Hi Edwin,
We have successfully isolated the issue and can confirm it is a mathematical corruption bug within the CMSIS-NN optimized kernels (specifically affecting dilated convolutions, which our ASR model relies on heavily).
Our Proof:
1. We recompiled "libtflm.a" using purely standard C++ Reference Kernels (omitting the "cmsis_nn" directory during compilation) while keeping our SDRAM cache active and using safe DTCM buffers for DMA transfers.
2. With CMSIS-NN bypassed, the model immediately began successfully decoding correct speech tokens. For example, Chunk 7 correctly outputs "[ easy]", and Chunk 10 correctly outputs "[ ch]".
3. When we revert back to the precompiled CMSIS-NN library, the execution speed drops to 537 ms, but the output is completely corrupted back to empty brackets across all chunks.

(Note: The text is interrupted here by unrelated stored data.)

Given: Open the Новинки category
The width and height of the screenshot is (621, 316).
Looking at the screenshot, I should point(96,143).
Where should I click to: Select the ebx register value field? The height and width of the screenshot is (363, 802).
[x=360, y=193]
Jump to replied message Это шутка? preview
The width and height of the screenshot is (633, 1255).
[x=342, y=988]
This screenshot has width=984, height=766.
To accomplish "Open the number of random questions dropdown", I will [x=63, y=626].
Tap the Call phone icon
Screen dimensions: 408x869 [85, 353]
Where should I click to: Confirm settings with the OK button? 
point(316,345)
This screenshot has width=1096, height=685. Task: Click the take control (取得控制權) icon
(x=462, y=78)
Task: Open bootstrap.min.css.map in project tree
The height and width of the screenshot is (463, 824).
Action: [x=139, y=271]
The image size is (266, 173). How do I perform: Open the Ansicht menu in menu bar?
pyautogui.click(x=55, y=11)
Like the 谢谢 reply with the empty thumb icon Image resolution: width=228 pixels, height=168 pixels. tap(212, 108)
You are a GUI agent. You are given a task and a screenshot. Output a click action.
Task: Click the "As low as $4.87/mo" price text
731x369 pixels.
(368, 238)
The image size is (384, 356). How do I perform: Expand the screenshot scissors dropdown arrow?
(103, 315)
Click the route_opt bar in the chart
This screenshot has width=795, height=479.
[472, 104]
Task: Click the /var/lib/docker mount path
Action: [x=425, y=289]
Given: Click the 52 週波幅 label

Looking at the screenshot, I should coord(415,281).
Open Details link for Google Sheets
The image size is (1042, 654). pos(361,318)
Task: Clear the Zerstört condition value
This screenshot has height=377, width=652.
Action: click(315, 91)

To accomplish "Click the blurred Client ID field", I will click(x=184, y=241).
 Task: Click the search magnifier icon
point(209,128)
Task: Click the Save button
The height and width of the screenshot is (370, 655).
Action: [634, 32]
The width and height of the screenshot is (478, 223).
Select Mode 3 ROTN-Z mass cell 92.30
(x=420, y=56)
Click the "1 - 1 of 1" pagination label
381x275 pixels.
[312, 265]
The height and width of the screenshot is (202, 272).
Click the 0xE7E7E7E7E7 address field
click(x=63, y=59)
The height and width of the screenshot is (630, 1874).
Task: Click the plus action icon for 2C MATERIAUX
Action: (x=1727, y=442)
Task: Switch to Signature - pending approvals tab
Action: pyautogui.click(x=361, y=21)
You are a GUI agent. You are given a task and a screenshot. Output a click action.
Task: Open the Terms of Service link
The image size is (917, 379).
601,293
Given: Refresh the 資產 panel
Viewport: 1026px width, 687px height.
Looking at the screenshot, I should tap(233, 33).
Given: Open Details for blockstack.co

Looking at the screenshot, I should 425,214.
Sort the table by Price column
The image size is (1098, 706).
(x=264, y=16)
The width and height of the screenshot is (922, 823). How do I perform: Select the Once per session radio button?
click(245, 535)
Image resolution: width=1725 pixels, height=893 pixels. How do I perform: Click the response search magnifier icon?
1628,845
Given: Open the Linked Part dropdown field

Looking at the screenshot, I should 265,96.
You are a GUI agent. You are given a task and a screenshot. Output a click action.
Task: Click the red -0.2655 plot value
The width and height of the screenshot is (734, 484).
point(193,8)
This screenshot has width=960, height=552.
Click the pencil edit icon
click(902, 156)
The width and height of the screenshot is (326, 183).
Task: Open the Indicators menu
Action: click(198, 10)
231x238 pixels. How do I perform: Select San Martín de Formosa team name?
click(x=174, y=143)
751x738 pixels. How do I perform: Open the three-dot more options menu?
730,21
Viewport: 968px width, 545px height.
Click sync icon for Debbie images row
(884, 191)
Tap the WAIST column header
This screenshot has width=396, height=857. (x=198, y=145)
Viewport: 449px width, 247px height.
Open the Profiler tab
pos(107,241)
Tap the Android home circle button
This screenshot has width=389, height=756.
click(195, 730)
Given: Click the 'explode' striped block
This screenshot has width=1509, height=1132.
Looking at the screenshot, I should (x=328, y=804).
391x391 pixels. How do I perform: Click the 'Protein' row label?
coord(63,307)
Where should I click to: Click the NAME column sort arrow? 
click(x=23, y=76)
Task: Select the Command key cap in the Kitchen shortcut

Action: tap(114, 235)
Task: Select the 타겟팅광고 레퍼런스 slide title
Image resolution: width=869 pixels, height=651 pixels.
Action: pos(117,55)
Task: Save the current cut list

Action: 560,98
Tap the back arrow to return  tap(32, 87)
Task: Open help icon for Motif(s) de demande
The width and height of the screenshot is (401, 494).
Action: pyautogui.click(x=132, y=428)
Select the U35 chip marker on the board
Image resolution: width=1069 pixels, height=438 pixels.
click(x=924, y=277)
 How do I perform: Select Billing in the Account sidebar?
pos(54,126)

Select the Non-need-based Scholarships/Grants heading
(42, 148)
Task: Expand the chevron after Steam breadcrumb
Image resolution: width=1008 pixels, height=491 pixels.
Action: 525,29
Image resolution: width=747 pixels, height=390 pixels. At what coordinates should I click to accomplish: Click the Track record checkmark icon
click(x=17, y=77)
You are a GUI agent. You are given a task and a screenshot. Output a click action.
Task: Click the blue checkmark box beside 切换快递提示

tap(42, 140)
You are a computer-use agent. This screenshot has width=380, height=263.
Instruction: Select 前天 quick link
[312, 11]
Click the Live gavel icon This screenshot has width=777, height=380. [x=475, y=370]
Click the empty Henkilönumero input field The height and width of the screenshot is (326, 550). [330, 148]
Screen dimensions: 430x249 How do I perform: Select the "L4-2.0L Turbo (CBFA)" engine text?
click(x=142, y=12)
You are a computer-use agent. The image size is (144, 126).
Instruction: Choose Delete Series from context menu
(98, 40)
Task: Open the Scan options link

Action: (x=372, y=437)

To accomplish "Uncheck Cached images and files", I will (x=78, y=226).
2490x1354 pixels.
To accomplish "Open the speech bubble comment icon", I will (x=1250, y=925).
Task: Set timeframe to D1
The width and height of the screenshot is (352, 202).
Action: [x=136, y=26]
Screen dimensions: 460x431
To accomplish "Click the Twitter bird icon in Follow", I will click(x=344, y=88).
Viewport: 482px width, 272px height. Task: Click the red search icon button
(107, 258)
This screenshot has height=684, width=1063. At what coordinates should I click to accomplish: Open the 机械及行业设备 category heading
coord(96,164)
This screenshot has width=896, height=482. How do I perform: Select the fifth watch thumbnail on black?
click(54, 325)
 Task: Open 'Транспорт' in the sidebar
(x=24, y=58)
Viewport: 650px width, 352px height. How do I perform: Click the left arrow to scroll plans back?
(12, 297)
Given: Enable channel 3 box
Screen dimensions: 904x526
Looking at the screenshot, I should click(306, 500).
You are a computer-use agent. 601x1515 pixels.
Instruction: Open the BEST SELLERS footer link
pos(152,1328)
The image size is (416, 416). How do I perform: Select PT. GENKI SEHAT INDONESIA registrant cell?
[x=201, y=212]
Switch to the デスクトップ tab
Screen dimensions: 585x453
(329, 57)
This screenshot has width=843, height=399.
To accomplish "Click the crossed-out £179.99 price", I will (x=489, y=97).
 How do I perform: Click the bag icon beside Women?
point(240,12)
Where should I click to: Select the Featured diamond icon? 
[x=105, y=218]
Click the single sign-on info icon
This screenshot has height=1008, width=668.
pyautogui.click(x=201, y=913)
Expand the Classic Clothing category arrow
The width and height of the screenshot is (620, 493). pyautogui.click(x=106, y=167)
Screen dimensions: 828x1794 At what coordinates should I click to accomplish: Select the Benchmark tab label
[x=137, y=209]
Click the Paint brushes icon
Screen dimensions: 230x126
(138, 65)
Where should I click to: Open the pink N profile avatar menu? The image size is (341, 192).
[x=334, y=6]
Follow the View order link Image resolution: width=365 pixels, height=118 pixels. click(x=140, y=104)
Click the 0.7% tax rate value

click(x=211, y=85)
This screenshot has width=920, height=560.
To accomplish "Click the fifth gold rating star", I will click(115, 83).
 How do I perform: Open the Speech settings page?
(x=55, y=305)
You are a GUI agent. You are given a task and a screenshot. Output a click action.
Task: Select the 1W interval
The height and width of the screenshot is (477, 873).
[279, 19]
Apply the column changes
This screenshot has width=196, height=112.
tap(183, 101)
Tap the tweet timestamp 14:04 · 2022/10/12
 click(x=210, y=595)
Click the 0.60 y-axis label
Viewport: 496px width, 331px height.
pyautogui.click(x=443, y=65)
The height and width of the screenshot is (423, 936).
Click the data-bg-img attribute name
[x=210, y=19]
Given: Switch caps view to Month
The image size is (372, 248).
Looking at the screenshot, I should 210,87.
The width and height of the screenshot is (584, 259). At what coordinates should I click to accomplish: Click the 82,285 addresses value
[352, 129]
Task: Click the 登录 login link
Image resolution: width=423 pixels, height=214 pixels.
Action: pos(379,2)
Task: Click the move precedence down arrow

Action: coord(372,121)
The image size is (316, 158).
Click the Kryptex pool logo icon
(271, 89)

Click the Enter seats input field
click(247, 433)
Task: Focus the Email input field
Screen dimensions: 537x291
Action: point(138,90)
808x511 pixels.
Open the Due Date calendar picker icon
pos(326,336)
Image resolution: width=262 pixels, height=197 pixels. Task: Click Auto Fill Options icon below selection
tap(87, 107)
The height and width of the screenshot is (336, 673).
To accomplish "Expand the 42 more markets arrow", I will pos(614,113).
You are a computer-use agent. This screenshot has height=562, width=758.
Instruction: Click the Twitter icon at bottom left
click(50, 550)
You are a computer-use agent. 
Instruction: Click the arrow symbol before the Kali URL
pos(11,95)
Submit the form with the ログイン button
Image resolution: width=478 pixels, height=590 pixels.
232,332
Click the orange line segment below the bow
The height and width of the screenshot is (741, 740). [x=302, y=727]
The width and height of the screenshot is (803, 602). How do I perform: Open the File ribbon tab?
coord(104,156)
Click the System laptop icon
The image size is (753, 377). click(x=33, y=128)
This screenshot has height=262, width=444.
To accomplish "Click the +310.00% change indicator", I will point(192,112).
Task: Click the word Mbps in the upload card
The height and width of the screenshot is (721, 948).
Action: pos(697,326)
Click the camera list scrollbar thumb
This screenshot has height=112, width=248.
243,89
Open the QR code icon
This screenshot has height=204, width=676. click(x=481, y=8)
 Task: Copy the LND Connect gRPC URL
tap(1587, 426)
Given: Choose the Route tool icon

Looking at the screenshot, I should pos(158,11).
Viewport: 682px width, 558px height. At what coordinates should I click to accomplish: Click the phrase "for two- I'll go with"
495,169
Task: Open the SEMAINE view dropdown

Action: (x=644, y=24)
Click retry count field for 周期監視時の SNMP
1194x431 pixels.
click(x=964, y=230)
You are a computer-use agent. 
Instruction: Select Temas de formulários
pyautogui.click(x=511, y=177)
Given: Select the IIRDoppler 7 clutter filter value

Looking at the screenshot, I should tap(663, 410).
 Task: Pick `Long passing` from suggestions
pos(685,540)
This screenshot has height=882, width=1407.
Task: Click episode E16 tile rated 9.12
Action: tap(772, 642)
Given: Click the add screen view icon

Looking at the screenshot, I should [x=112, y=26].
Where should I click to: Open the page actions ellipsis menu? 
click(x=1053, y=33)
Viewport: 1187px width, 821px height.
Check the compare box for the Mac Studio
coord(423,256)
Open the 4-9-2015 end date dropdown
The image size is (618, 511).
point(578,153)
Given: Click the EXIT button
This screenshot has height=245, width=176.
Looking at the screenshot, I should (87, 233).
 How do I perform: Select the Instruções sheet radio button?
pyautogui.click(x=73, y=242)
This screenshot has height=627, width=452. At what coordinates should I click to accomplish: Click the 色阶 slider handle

This confirms our memory setup, cache configuration, and DMA buffers are completely correct, and that a mathematical error is occurring within the CMSIS-NN optimized convolution/depthwise convolution paths when processing non-unity dilation (dilation rate greater than 1).
Our Questions:
- Which version of the eIQ SDK / CMSIS-NN middleware contains the official bugfix for dilated convolutions (dilation rate greater than 1) in arm_convolve_s8 and arm_depthwise_conv_s8?
- Can you provide us with a patch or updated libtflm.a that has corrected CMSIS-NN kernels so we can achieve both full accuracy and the optimized 537 ms inference speed?
Regards,
Priyesh shahi